2024年3月18日~19日に実施された金融政策決定会合で、日銀は17年ぶりに利上げを敢行し、マイナス金利を解除しました。

日銀の金融政策は金融機関のローン金利に影響を与える可能性があるため、これから住宅購入を検討している方、もしくはすでにローンを借りている方や不動産投資でローンを活用している方は、金融政策と金利の関係性についておさえておくとよいでしょう。

3月19日に発表された金融緩和の縮小

2024年3月19日の日中に発表された「金融政策の枠組みの見直しについて」にて、次のような政策変更が行われました。

・無担保コールレート(オーバーナイト物)を、0~0.1%程度で推移するよう促す
・日本銀行当座預金(所要準備額相当部分を除く)に0.1%の付利金利を適用
・ETF / J-REITの新規の買入れ終了
・CP等および社債等の買入れ額を段階的に減額し、1年後をめどに買入れ終了

出所:日本銀行「金融政策の枠組みの見直しについて

日銀は、市中の資金の流れをコントロールして物価や経済を安定化させる役割を担っています。これまでは経済の下支えやインフレ率の回復を目指して、緩和的な政策を継続してきました。

• _課題 1_: 日銀の利上げに関する文章のうち、「日銀の金融政策は金融機関のロ」から始まり「的な政策を継続してきました。」で終わる部分を一字一句変えずに書き写してください。
• _課題 2_: 日銀の利上げに関する文章によると、2024年3月の金融政策決定会合で、日銀は何年ぶりに利上げを行いましたか。
この先の資料は、上の日銀の利上げに関する文章とは関係がありません。

• _資料欄_:
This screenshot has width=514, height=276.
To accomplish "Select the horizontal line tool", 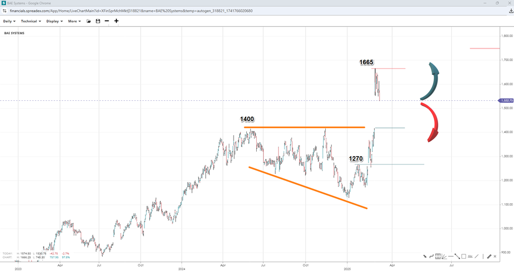I will point(450,256).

• _解答 1_:
日銀の金融政策は金融機関のローン金利に影響を与える可能性があるため、これから住宅購入を検討している方、もしくはすでにローンを借りている方や不動産投資でローンを活用している方は、金融政策と金利の関係性についておさえておくとよいでしょう。

3月19日に発表された金融緩和の縮小

2024年3月19日の日中に発表された「金融政策の枠組みの見直しについて」にて、次のような政策変更が行われました。

・無担保コールレート(オーバーナイト物)を、0~0.1%程度で推移するよう促す
・日本銀行当座預金(所要準備額相当部分を除く)に0.1%の付利金利を適用
・ETF / J-REITの新規の買入れ終了
・CP等および社債等の買入れ額を段階的に減額し、1年後をめどに買入れ終了

出所:日本銀行「金融政策の枠組みの見直しについて

日銀は、市中の資金の流れをコントロールして物価や経済を安定化させる役割を担っています。これまでは経済の下支えやインフレ率の回復を目指して、緩和的な政策を継続してきました。

• _解答 2_: 17年ぶりです。